* DIRECTIONS FOR THIS TASK *
Do not copy the pictures. Write out the lines from the start of the entries through the line containing "Given: Go to Firefox home page icon".

[Stored data entries]
*** Block opens ***

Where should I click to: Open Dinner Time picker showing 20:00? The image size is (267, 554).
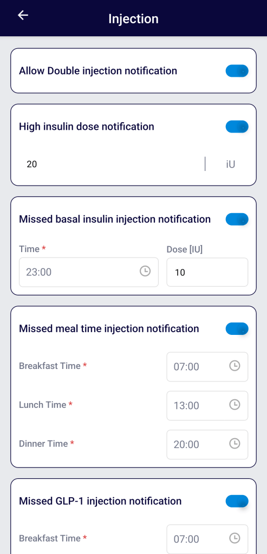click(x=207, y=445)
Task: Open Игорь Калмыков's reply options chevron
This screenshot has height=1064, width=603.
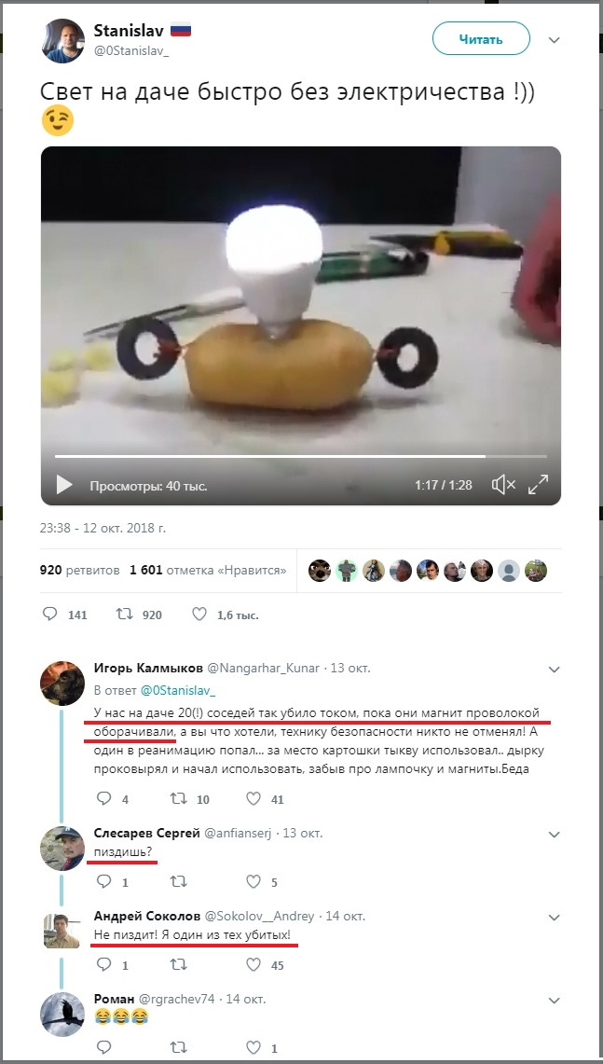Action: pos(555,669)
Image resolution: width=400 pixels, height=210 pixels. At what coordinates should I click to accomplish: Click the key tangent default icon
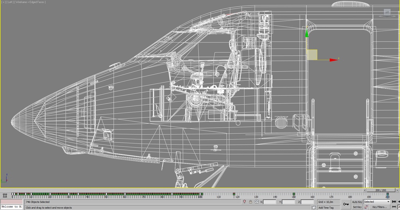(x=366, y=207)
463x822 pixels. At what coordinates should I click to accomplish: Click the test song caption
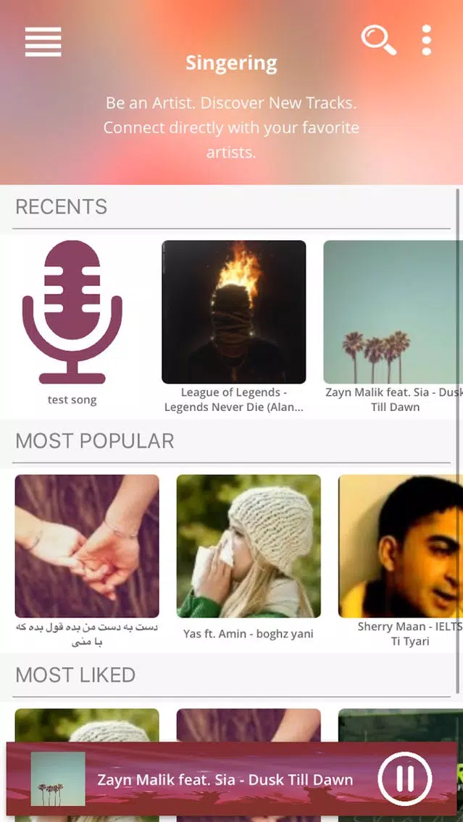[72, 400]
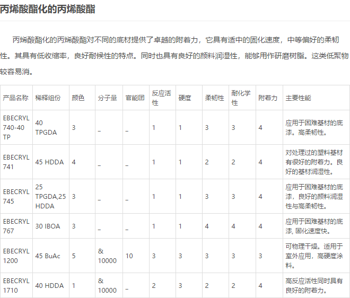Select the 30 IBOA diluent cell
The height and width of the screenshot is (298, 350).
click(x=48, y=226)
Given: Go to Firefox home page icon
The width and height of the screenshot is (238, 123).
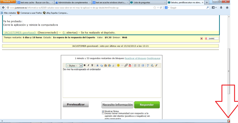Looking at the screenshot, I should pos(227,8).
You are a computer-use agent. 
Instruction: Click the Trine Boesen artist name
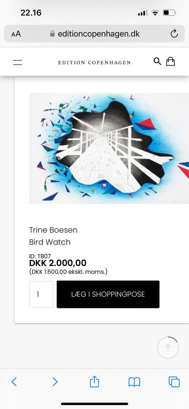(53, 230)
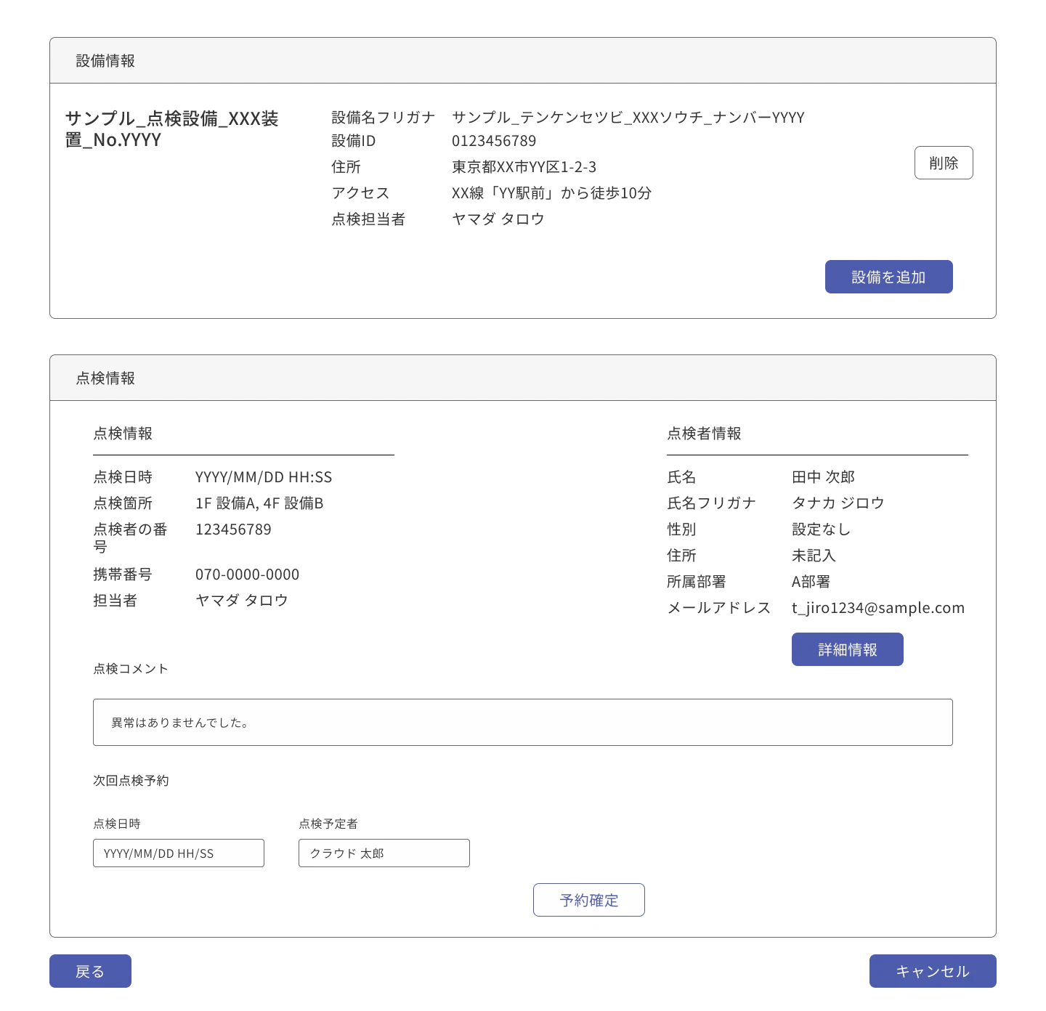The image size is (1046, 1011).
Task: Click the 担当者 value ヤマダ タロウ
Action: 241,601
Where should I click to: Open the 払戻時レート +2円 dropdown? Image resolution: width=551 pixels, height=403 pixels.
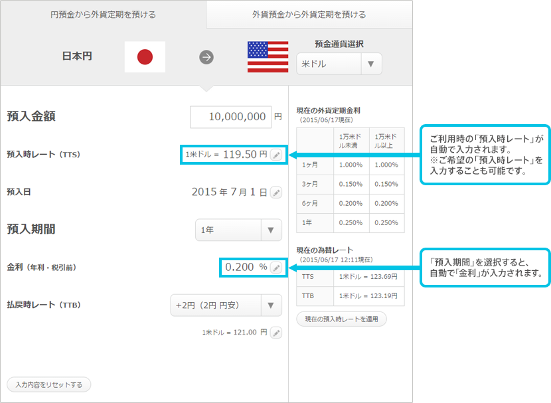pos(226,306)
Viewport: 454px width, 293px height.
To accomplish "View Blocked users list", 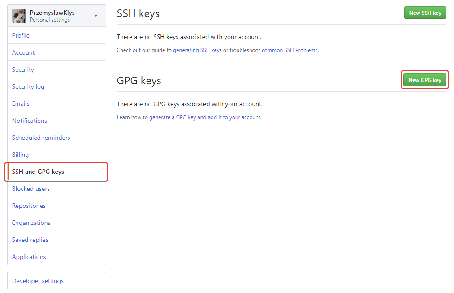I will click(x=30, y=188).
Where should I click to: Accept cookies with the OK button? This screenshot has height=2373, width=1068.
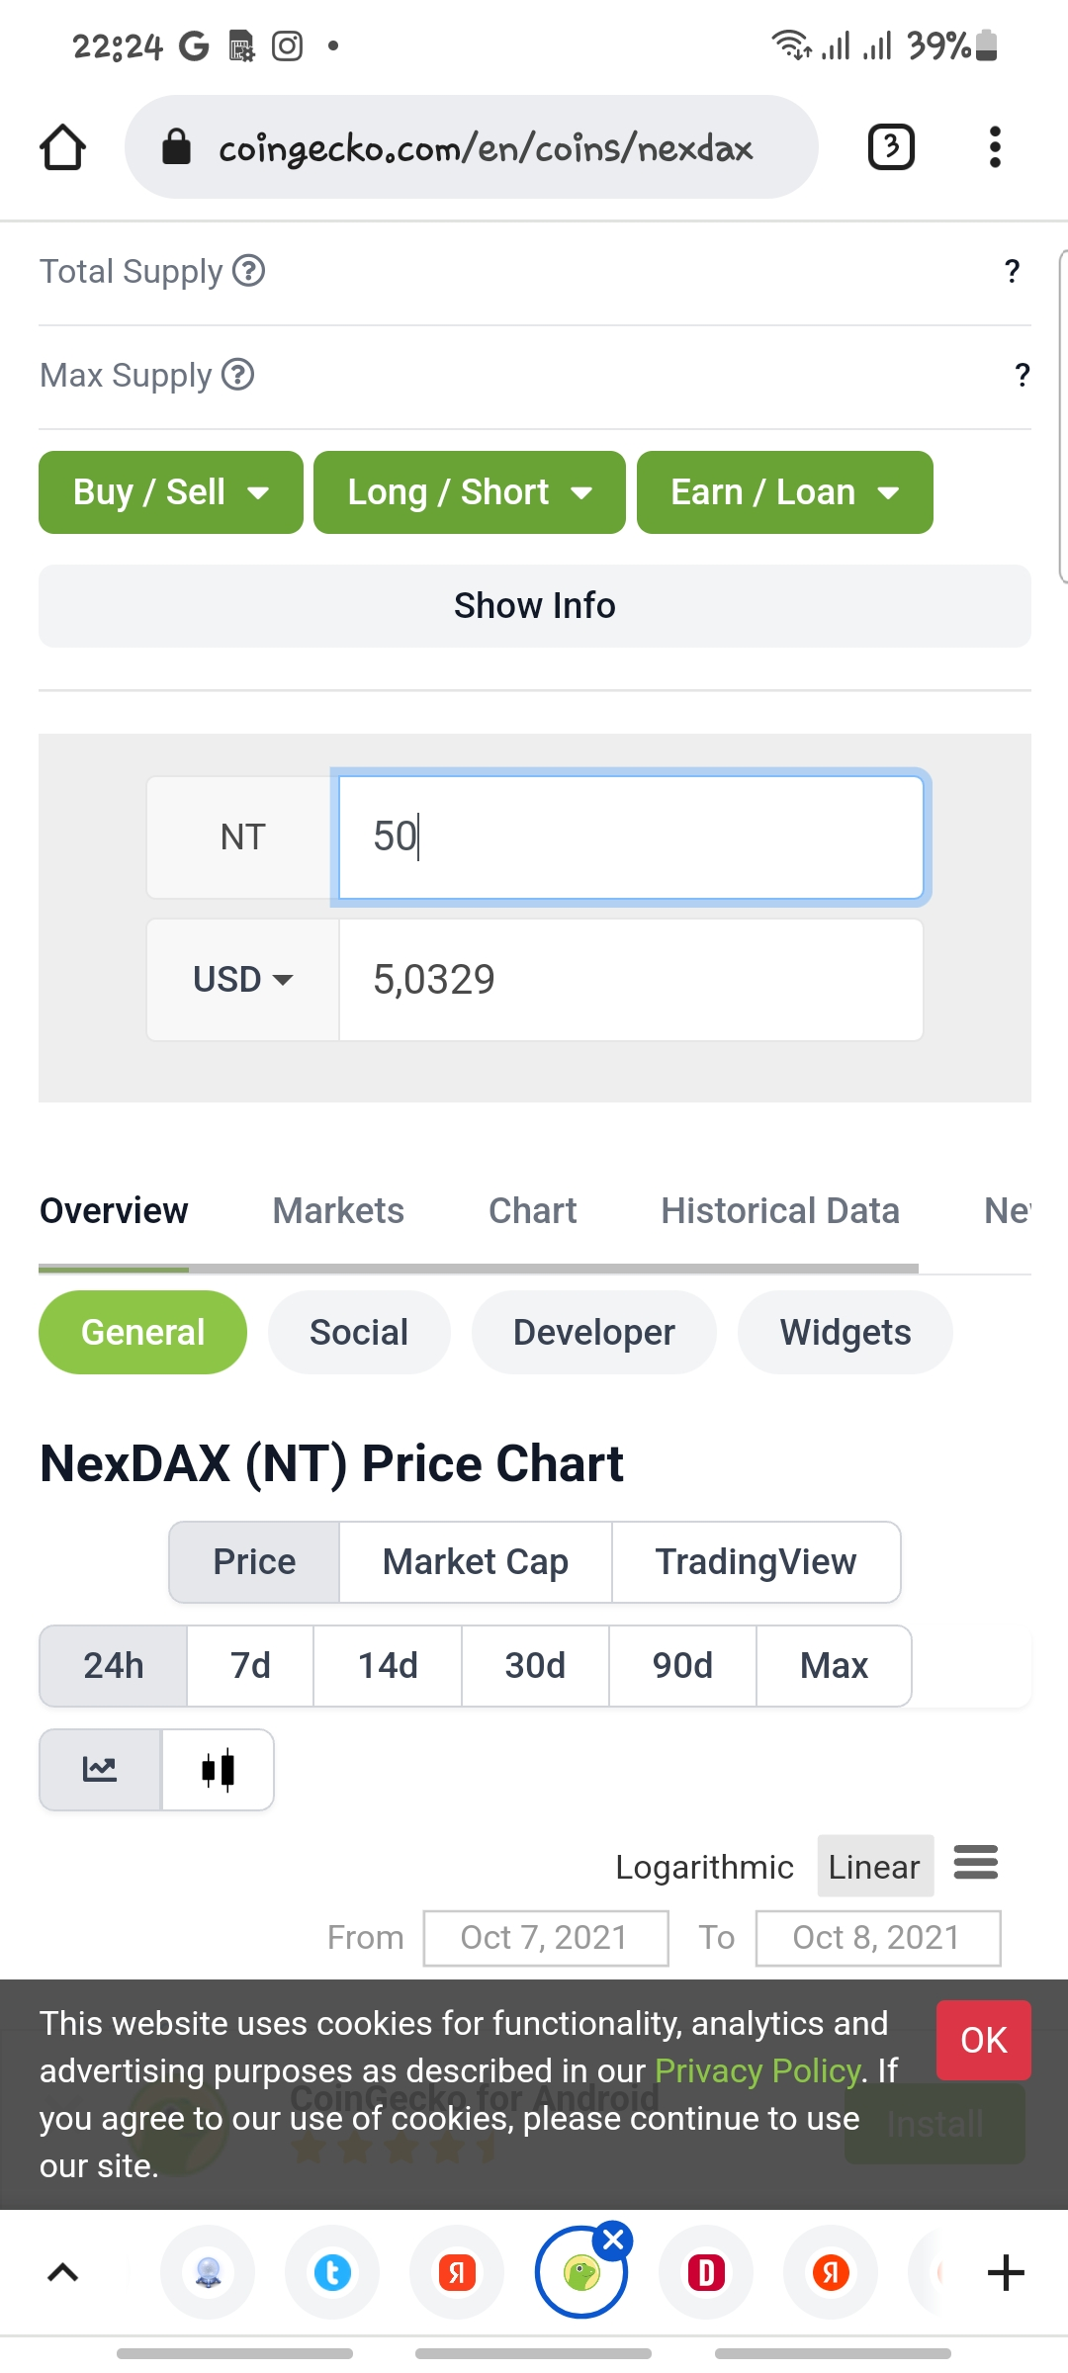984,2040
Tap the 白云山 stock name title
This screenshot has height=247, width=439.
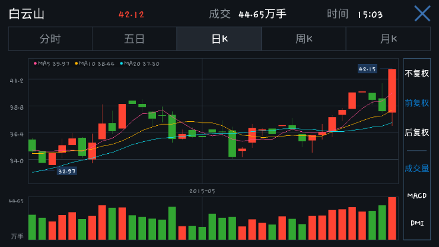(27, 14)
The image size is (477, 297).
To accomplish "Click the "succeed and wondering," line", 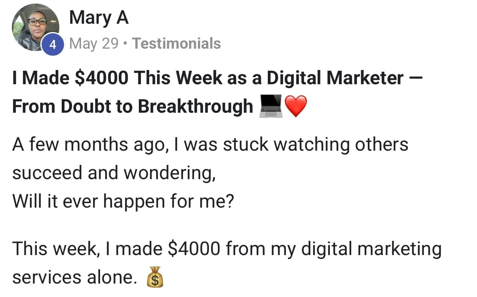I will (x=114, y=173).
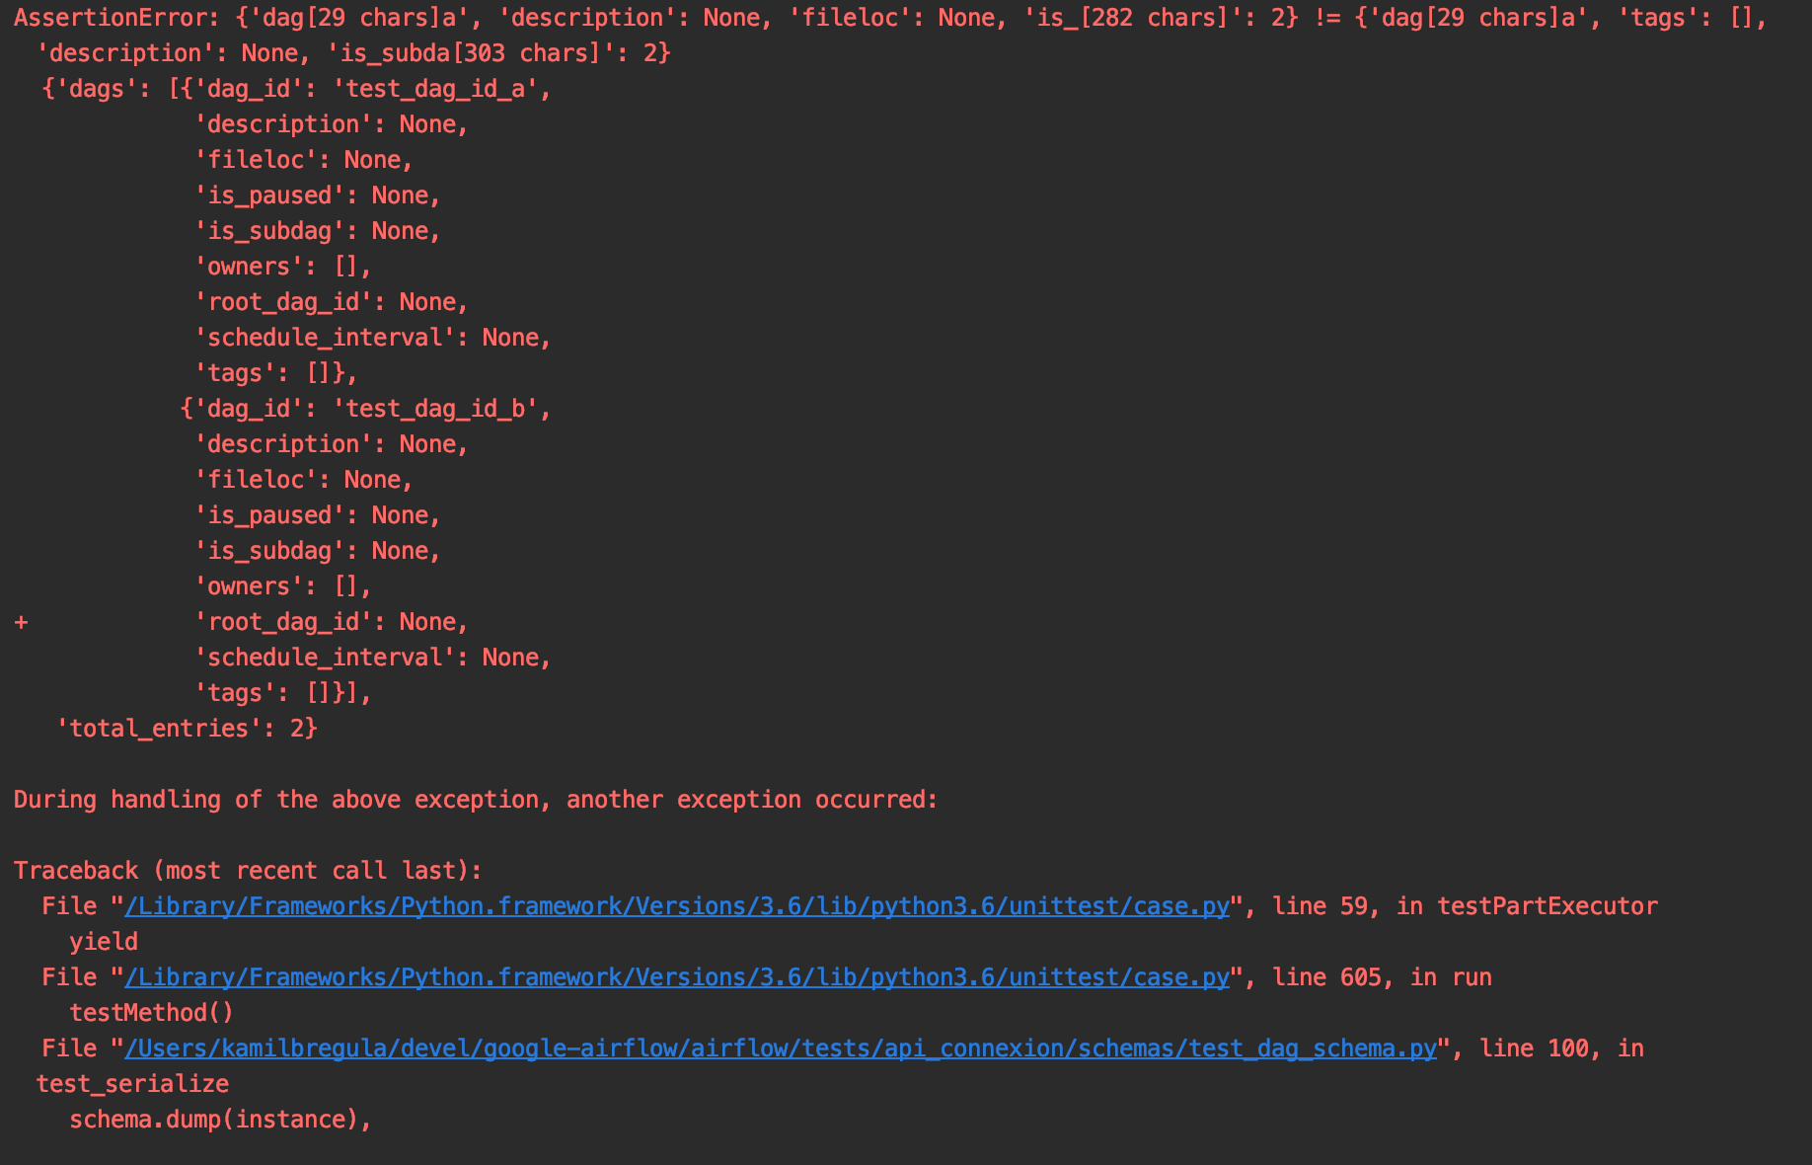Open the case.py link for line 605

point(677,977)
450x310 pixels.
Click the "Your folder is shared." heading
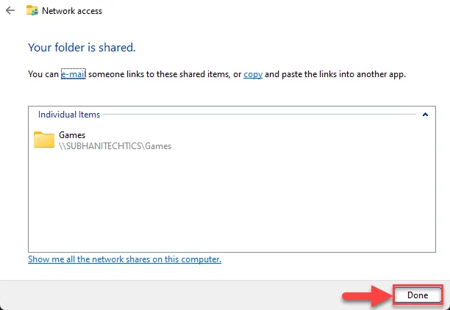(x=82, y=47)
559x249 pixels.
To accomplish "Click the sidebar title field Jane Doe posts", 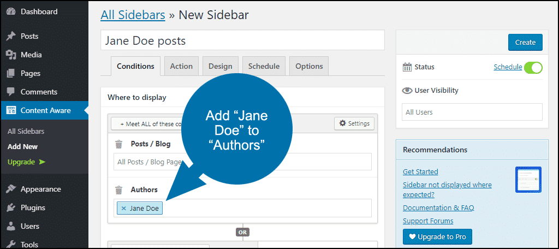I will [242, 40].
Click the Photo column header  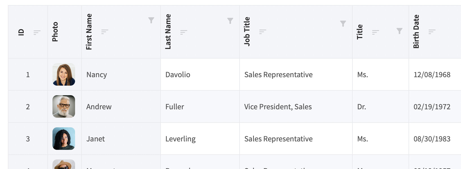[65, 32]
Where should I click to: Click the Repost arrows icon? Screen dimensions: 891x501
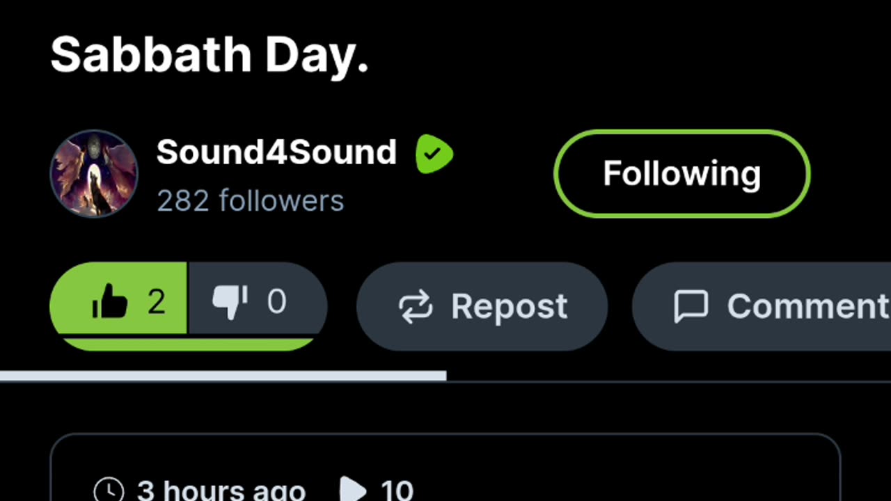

*** Block closes ***

* EXERCISE RESPONSE *
Where should I click to: Open Dinner Time picker showing 20:00? The image size is (267, 554).
click(x=207, y=445)
Task: Open Игорь Калмыков's reply options chevron
This screenshot has height=1064, width=603.
Action: pos(555,669)
Image resolution: width=400 pixels, height=210 pixels. At what coordinates should I click to accomplish: Click the key tangent default icon
(x=366, y=207)
463x822 pixels. At what coordinates should I click to accomplish: Click the test song caption
[72, 400]
Select the 30 IBOA diluent cell
The height and width of the screenshot is (298, 350).
click(x=48, y=226)
Given: Go to Firefox home page icon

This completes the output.